Data for AI
Data Products
From Data Chaos to Agent-Ready in a Day
[A recap of the Nextdata webinar with Zhamak Dehghani and Sina Jahan]
The pressure on data leaders has never been greater. In our recent webinar, Zhamak and Sina laid out a clear-eyed diagnosis on why enterprises are struggling to connect their data to AI, and showed a working path forward.
Attendees joined from across the globe, from Sydney to Frankfurt to Abu Dhabi, which speaks to how universal this pain point has become.
Here's what we covered.
The CDO's expanding mandate, and growing pressure

Zhamak opened with a candid observation on the environment data leaders are operating in. More than half of CDOs have recently had their charter expanded to include AI. TRhey're not just responsible for data anymore, but for data for AI and for AI itself.
The evidence that the job is becoming untenable is already visible: a search of LinkedIn shows more than 150 CDOs of Fortune 500 companies have changed seats in the last year, either hired or departing.
The ambitions driving this churn aren't trivial. Drawing on published research from Gartner, BCG, and McKinsey, Zhamak highlighted the scale of transformation on the horizon:
- 70% of employee time will be automatable
- 40% of workforce tasks deemed "low value" will be replaced
- Business will move at least 50% faster
- 40% of enterprise applications will become agentic (a figure Zhamak called out as probably conservative)
These aren't soft predictions. They represent a fundamental shift in how work gets done — and data infrastructure has to keep pace.
The missing link between data and AI

For those targets to become reality, Zhamak argued, there's a critical gap that needs to be bridged. At the top, you have LLMs capable of planning and executing tasks from a few prompts. At the bottom, you have sprawling data — structured and unstructured, sitting in warehouses, lake houses, and SaaS applications.
________________________
#### Problem requirements:
Continue the webinar recap on connecting enterprise data to AI, picking up right after its final sentence. The material that comes next is not used for anything here.

#### The data:
________________________
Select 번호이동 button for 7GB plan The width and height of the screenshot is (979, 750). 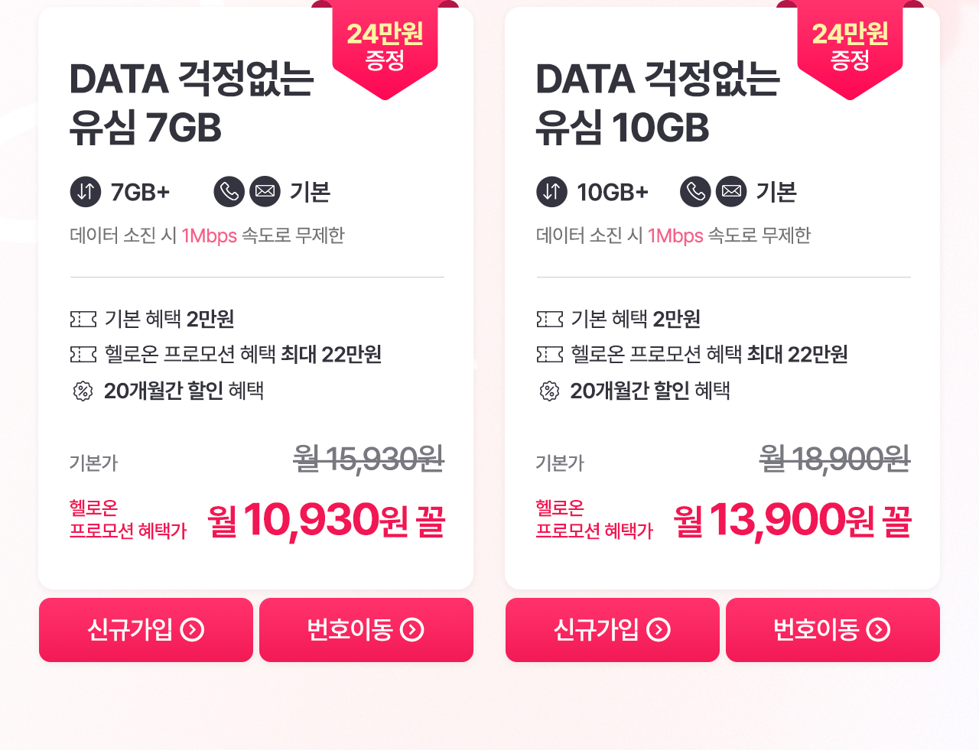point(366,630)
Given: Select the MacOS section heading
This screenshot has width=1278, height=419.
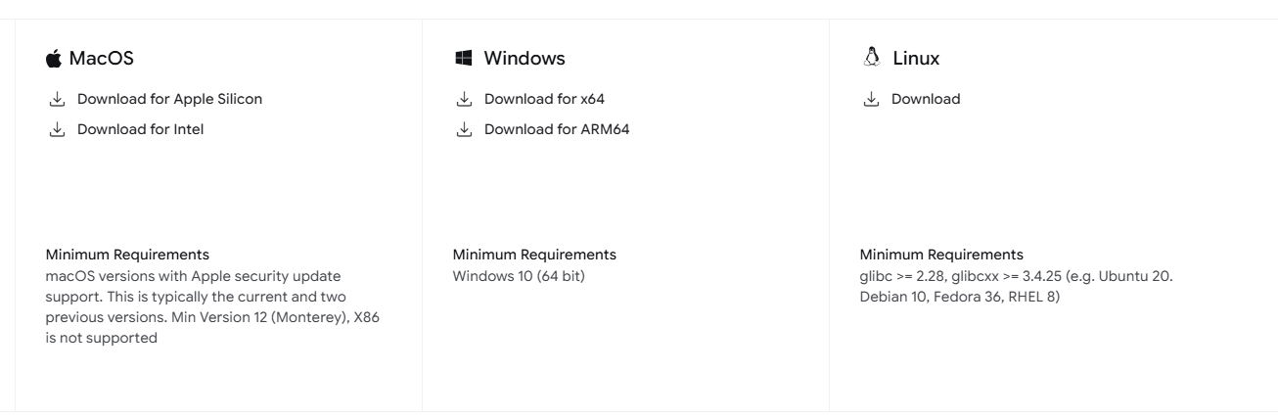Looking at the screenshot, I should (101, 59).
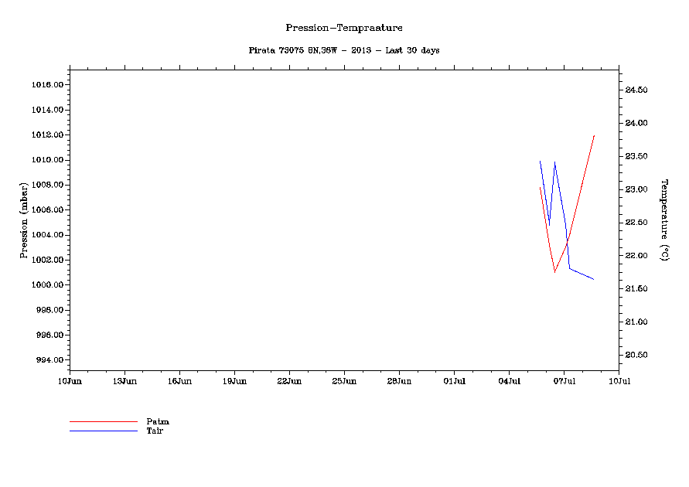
________________________
#### Answer to this task:
The missing middle layer needs to:
- Help agents discover relevant data
- Provide data that is safe to use and semantically understandable
- Do all of this fast
The cycle-time mismatch alone is staggering. Building an AI application can take hours. Getting data ready for it, at Fortune 500 companies, takes an average of 18 months and $1–1.5 million per data asset. That gap has to close.
The three questions organizations keep asking:
- How do we turn fragmented enterprise data into AI-ready data products?
- How do we do it two, twenty, or fifty times faster?
- How do we do it at scale, removing organizational bottlenecks?
What is an AI-ready data product?

Zhamak offered a precise definition rather than a vague aspiration. An AI-ready data product isn't just data with a description attached — it's a running application that encapsulates and governs context at runtime. It has five critical characteristics:
1. Semantic first The product has an explicit semantic definition that establishes ground truth — not semantics extrapolated from data dumps after the fact. The difference matters: "quarterly revenue" is meaningless without knowing whether those quarters are fiscal or calendar.
2. Domain-bounded context The product is organized around the full business context of a domain. Not just the data itself, but the documentation, definitions, and language used in that business. This is a break from traditional data modeling, which has been optimized for query performance, not for communicating meaning.
3. Stable business APIs Access happens through stable, business-bounded APIs — not schemas. Today, dashboards drive schema-as-interface. That has to change. APIs that expose meaning, not just tables.
4. Speed Getting to these data products cannot take months. Agents won't wait. Business won't wait.
5. Computational governance The product must be verifiable at runtime — continuously and autonomously. This requires a fundamental shift from thinking about data as a schema to thinking about data as a service.
Demo: A data product up close
In the next demonstration Sina showed a Git-backed source code repository where a specification file packages the different aspects of a data product: metadata, transformation logic (in this case a Spark job, though it could be Snowflake, Redshift, or BigQuery), data inputs, and how the data is exposed to consumers.
The key insight: this particular product exposes its data in four ways — through Databricks, Snowflake, vector embeddings on Pinecone, and as MCP endpoints.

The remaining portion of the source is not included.